Personal information
- Full name: Aleksei Lvovich Nikolayev
- Date of birth: 12 January 1985 (age 40)
- Place of birth: Rostov-on-Don, Russian SFSR
- Height: 1.74 m (5 ft 9 in)
- Position(s): Midfielder

Youth career
- PFC CSKA Moscow

Senior career*
- Years: Team / Apps / (Gls)
- 2001–2005: PFC CSKA Moscow / 0 / (0)
- 2005: FC Presnya Moscow / 8 / (1)
- 2006: FC SKA Rostov-on-Don / 2 / (0)
- 2007–2009: FC Taganrog / 47 / (6)
- 2010: FC Astrakhan / 28 / (1)
- 2011: FC SKA Rostov-on-Don / 22 / (3)
- 2012–2013: FC Torpedo Armavir / 31 / (0)
- 2013–2014: FC SKVO Rostov-on-Don / 32 / (3)
- 2014: FC Torpedo Armavir / 0 / (0)
- 2016: FC Chayka Peschanokopskoye / 5 / (0)
- 2017–2018: FC Akademiya Futbola Rostov-on-Don / 26 / (2)
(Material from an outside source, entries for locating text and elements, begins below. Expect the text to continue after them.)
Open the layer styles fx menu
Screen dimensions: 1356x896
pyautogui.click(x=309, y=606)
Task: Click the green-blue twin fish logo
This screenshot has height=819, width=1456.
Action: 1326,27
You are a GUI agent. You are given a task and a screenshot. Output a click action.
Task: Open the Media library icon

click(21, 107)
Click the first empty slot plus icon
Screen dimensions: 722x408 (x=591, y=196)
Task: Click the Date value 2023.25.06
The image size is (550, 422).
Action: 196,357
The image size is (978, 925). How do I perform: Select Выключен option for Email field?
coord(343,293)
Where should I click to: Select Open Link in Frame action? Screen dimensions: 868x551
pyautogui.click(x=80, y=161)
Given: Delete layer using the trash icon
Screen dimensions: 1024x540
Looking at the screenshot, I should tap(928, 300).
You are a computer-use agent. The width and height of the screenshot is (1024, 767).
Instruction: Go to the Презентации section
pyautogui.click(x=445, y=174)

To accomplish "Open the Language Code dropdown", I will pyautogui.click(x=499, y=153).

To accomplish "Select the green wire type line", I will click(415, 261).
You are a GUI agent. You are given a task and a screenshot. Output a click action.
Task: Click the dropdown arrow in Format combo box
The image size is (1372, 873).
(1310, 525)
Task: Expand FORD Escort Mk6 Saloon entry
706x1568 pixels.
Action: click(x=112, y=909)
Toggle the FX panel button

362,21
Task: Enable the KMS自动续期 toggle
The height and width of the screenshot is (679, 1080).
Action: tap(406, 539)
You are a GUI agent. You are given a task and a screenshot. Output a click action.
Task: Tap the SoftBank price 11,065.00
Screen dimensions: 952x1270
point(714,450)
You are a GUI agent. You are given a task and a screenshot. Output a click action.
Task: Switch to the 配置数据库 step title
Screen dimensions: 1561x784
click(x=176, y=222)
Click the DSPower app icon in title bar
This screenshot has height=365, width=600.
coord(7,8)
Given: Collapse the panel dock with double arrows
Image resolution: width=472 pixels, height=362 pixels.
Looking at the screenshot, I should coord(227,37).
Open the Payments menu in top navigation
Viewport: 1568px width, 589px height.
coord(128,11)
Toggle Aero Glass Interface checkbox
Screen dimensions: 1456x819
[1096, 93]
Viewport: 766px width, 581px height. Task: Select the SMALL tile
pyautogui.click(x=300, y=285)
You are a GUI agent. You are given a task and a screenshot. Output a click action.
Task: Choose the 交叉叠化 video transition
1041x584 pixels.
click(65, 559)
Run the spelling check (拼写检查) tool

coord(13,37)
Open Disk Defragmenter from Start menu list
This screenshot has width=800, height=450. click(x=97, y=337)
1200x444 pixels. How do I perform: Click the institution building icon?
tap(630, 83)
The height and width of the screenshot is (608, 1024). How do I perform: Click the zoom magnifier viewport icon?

= Aleksei Nikolayev (footballer, born 1985) =

Russian footballer

Aleksei Lvovich Nikolayev (Алексей Львович Николаев; born 12 January 1985) is a Russian former professional football player.

==Club career==
Nikolayev made his debut for the senior squad of PFC CSKA Moscow on 29 March 2003 in a Russian Premier League Cup game against FC Zenit Saint Petersburg.